Task switch on 8051 – stack-copy overhead?

I am looking at FreeRTOS for an 8051 device. I was wondering how the task switch handles the stack. As I understand things the 8051 stack is limited to a single 256 byte memory space and so on a task switch everything has to copied out to / in from XDATA. That does not strike me as optimal (but hardly the OS’s fault) and so are there some clever solutions FreeRTOS uses to get around it? Maybe it requires a modified 8051 that can map in XDATA to the stack space or something? Any advice and insight would be greatly appreciated. Mark.

Task switch on 8051 – stack-copy overhead?

That is how the 8051 works its fixed, and by todays standard its not good. It was never designed to be use in larger applications so it is a shame the otherwise very nice Sil Labs parts use 8051.

Task switch on 8051 – stack-copy overhead?
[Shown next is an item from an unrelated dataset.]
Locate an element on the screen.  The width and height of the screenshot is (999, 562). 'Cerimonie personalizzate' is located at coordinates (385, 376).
Thanks for the response. I kinda expected that would be the case. I guess that sometimes we forget that just adding memory and running at faster clock speeds doesn’t solve everything. It doesn’t make the 8051 a bad processor though – just defines a limit of what it can/should be used for.
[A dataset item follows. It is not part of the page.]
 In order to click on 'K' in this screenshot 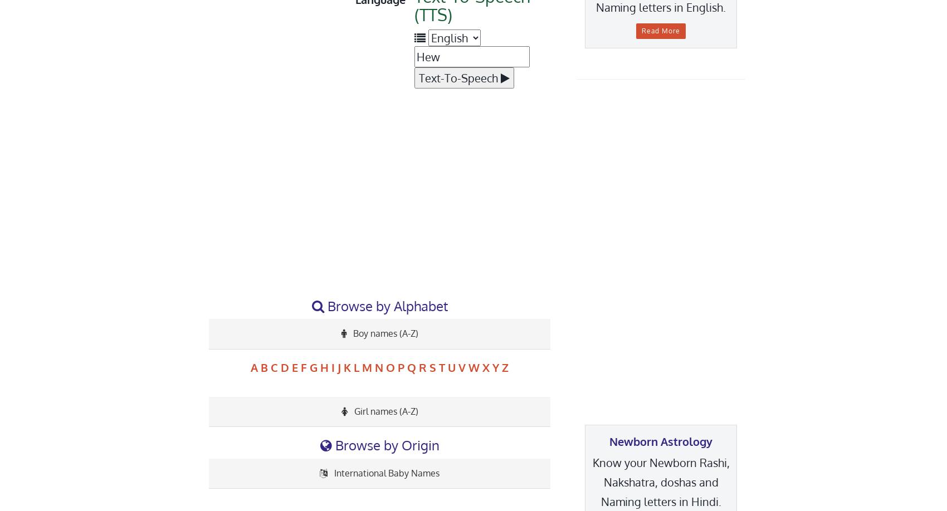, I will do `click(343, 367)`.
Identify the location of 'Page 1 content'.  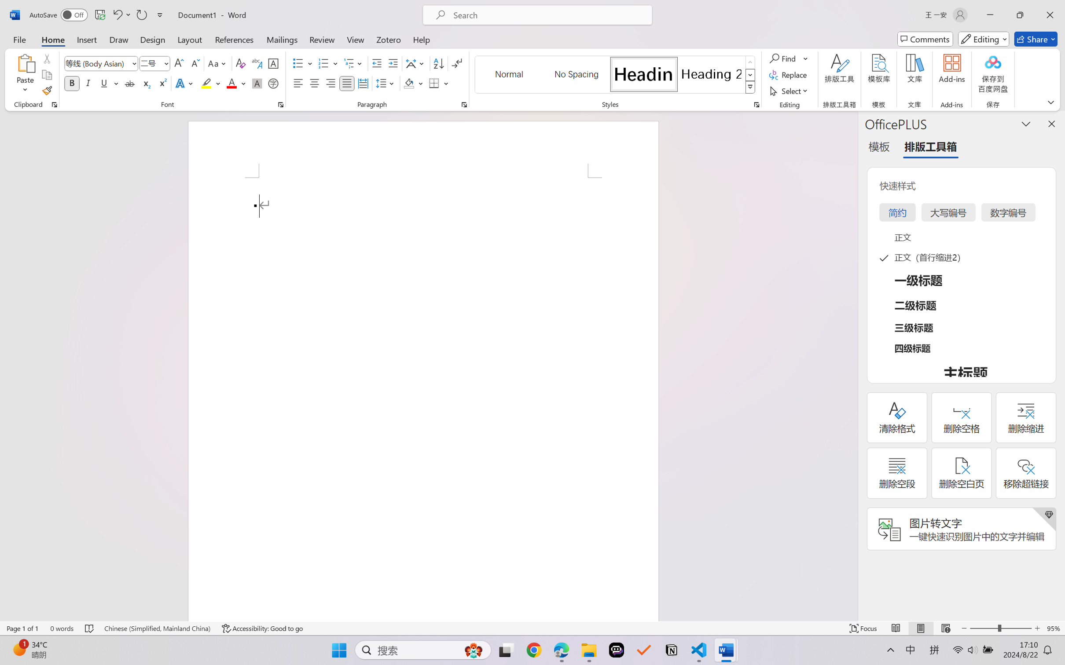
(423, 399).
Task switch on 8051 – stack-copy overhead?

Some of the more exotic devices have 16-bit stack pointers, but most 8051 variants are locked in to an 8-bit stack pointer.  Not much an OS can do about that. The 8051 FreeRTOS port copies the used portion of the internal stack to/from XDATA on a context switch.  The stack copy adds a significant amount of overhead to a context switch.  If you expect your application to use most of the processing power of the controller, you probably ought to look elsewhere.  However, if you can handle the overhead, FreeRTOS on an 8051 works pretty nicely. I use FreeRTOS on several SiLabs 8051 parts.  I run the system clock at 100 MHz with a FreeRTOS tick rate of 1 kHz.  The average context switch time is 42 us (worst case of 62 us with a full stack).  This leaves a task with about 950 us of execution time (~95,000 cycles).  In other words, my configuration has a context switch overhead of about 5%.  My average processor utilization is under 50%, so I can afford the overhead. Good Luck!

Task switch on 8051 – stack-copy overhead?

Thanks for your answers – I have a clear picture of the issues now.